Aus diesem Grund habe ihr Ehemann sie zunächst bedroht und anschließend versucht sie umzubringen. Da er Polizist gewesen sei, sei er nicht bestraft worden. Daraufhin sei die Klägerin zu 1) mit den Klägerinnen zu 2) und 3) aus Tschetschenien geflohen und habe zunächst in verschiedenen Städten in der Russischen Föderation gewohnt, sich jedoch nirgendwo sicher gefühlt. […]
Das Bundesamt [lehnte] die Asylanträge der Klägerinnen ab. Die Klägerinnen haben gegen den vorbezeichneten Ablehnungsbescheid Klage erhoben. […]
Aus den Gründen:
[…] Der Klägerin zu 1) [ist] die Flüchtlingseigenschaft gemäß § 3 Abs. 1 AsylG zuzuerkennen. Denn in Anbetracht der Gesamtumstände kann bei einem vernünftig denkenden, besonnenen Menschen in der Lage der Klägerin zu 1) Furcht vor der Erzwingung der Fortführung der nach islamischem Recht mit ihrem Ehemann fortbestehenden Heirat und damit einhergehender physischer, psychischer und sexueller Gewalt ( §§ 3a Abs. 2 Nr. 1 und 6 AsylG) hervorgerufen werden.
Des Weiteren kann bei einem vernünftig denkenden, besonnenen Menschen in der Lage der Klägerin zu 1) Furcht vor Gewalthandlungen bis hin zur gezielten Tötung durch ihren Ehemann hervorgerufen werden, sollte sie sich dem Begehren auf Fortführung der Zwangsheirat nicht fügen.

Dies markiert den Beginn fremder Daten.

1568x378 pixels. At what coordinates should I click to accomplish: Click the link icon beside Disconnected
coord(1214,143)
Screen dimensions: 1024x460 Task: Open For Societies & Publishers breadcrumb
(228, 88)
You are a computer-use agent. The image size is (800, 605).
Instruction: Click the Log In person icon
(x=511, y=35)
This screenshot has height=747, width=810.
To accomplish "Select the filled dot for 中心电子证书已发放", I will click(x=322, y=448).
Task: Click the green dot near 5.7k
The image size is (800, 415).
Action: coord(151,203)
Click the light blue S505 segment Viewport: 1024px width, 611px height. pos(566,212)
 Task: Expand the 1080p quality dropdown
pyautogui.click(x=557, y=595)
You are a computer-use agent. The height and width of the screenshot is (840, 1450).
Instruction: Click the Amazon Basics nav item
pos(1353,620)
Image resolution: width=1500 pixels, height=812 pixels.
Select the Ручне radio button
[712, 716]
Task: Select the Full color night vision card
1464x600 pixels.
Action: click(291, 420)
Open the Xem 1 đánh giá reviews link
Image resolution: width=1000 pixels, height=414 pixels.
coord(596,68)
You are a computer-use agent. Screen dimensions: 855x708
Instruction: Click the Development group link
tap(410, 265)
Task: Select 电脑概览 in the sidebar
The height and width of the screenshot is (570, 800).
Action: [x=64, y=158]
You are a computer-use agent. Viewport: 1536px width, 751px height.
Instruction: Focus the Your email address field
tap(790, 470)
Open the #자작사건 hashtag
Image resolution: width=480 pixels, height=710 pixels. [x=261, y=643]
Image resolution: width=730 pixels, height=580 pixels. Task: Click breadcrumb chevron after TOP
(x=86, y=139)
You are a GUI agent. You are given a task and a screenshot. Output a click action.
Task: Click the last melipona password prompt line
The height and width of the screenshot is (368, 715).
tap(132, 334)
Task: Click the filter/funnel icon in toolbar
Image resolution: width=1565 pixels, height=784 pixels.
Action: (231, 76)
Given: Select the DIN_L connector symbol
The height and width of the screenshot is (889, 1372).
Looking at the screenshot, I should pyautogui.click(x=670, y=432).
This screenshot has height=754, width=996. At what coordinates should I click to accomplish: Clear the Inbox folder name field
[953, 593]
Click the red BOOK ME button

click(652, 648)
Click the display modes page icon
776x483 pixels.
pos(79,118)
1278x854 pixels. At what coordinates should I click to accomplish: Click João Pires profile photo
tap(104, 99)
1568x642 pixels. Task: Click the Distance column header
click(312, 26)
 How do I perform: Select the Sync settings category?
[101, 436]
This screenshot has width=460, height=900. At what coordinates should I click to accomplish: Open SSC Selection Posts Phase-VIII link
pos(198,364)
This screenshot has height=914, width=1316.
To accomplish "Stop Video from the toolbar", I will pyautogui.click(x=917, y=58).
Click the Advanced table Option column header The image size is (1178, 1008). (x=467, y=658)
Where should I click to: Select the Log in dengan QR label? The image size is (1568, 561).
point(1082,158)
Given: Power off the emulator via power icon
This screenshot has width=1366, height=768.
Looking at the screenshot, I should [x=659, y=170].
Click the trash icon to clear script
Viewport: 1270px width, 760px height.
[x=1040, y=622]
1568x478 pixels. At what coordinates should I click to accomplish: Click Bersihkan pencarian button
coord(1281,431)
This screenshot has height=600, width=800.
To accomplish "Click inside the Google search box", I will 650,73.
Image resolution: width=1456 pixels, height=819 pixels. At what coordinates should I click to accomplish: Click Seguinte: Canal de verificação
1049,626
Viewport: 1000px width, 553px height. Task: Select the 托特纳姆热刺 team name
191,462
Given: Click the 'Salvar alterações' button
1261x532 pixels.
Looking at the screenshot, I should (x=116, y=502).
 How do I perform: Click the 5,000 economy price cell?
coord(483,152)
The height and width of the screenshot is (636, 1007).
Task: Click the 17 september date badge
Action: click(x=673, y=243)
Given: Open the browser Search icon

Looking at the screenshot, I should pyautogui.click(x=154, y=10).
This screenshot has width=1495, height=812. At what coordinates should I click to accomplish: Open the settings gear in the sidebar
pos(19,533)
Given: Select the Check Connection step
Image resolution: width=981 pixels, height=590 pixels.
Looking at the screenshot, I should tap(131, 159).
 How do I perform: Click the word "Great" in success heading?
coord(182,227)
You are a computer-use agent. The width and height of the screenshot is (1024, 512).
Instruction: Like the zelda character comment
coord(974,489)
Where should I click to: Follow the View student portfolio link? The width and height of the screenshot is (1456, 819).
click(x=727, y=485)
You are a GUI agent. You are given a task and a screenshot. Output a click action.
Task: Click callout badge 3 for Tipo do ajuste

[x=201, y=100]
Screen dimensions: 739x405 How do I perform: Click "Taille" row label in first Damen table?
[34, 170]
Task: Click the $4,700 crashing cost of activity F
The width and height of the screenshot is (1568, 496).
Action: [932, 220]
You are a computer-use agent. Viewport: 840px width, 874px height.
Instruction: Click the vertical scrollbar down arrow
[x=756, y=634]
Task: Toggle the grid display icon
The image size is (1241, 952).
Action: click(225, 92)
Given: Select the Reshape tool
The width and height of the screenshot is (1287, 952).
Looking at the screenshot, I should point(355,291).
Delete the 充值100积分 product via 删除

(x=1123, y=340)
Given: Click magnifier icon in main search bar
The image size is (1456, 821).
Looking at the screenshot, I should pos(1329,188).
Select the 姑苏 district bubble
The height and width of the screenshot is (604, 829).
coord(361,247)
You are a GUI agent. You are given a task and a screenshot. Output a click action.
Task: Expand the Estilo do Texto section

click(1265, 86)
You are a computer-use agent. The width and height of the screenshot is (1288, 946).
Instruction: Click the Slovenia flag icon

Akteure im Sinne des § 3c AsylG, die gemäß § 3d AsylG willens wären, der Klägerin zu 1) Schutz vor Verfolgung durch ihren Ehemann in Form von diskriminierungsfreien polizeilichen oder justiziellen Maßnahmen (§ 3a Abs. 2 Nr. 2 AsylG) zu bieten, sind nicht gegeben. Die Handlungen, die der Klägerin zu 1) wiederfahren sind und ihr drohen, knüpfen an ihre Geschlechtszugehörigkeit an (§ 3b Abs. 1 Nr. 4 Hs. 4 AsylG) und sind auf Grund ihrer Art als auch Wiederholung als derart gravierend einzustufen, dass sie eine schwerwiegende Verletzung der grundlegenden Menschenrechte darstellen (§ 3a Abs. 1 Nr. 1 AsylG), wie insbesondere des in Art. 14 der Europäischen Menschenrechtskonvention (EMRK) verbürgten Rechts, das in Art. 2 der EMRK verankerte Recht auf Leben, das in Art. 8 EMRK normierte Recht auf Achtung des Privat- und Familienlebens, die in Art. 9 EMRK verankerte Gedanken-, Gewissens- und Religionsfreiheit, das in Art. 12 EMRK verbürgte Recht auf Eheschließung als auch das in Art. 13 EMRK garantierte Recht auf eine wirksame Beschwerde ohne Diskriminierung wegen des Geschlechts zu genießen.
Die Klägerin zu 1) ist vorverfolgt aus der Russischen Föderation ausgereist und es liegen keine stichhaltigen Gründe vor, die gegen eine erneute Verfolgung, die im Zusammenhang mit der in der Russischen Föderation vor ihrer Ausreise erlittenen Verfolgung stünde, sprechen.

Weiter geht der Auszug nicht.